**INFORMATION SUPPLIED**
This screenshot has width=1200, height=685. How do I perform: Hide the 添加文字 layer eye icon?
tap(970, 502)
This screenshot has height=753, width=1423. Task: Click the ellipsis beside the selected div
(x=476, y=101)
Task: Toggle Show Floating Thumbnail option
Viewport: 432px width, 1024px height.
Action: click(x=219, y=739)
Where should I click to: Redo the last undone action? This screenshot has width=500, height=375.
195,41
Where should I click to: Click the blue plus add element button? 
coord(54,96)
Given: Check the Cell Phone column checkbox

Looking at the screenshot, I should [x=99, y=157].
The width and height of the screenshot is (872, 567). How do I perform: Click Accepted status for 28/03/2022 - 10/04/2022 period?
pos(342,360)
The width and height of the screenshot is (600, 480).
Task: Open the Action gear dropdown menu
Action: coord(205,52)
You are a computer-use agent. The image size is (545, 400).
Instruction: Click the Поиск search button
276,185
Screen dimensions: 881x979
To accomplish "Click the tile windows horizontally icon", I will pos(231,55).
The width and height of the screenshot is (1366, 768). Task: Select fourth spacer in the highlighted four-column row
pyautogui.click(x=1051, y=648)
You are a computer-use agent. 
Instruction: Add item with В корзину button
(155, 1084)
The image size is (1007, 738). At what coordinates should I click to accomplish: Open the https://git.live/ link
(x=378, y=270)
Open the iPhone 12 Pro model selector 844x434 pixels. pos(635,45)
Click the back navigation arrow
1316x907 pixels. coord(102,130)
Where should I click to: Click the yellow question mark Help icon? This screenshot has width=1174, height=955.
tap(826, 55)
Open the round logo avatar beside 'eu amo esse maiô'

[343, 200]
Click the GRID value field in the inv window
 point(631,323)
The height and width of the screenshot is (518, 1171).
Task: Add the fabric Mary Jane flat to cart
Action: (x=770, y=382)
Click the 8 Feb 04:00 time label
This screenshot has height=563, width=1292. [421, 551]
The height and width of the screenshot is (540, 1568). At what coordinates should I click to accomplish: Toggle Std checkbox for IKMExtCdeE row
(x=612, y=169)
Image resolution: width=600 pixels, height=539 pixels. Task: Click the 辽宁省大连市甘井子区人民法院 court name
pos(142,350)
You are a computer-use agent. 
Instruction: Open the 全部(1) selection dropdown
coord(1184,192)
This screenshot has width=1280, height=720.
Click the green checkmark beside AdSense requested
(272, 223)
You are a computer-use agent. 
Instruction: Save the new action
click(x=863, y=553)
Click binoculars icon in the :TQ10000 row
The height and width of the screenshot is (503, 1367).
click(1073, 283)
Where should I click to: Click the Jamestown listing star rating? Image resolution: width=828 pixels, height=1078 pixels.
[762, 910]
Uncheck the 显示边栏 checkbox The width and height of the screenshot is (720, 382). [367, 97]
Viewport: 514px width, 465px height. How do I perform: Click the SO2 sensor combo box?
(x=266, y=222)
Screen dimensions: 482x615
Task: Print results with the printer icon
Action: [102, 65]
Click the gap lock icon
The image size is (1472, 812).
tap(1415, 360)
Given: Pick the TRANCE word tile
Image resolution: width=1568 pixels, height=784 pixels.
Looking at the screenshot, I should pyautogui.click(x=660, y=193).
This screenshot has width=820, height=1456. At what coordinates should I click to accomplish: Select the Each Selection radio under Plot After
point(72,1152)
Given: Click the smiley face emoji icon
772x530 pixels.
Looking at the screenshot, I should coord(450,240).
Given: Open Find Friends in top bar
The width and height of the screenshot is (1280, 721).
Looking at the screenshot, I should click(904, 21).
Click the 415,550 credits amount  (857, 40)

**TO DO**
Return all lines of the data in which the string "tile" appears.

**EXPECTED ANSWER**
To accomplish "Click the tile windows horizontally icon", I will pos(231,55).
Given: Pick the TRANCE word tile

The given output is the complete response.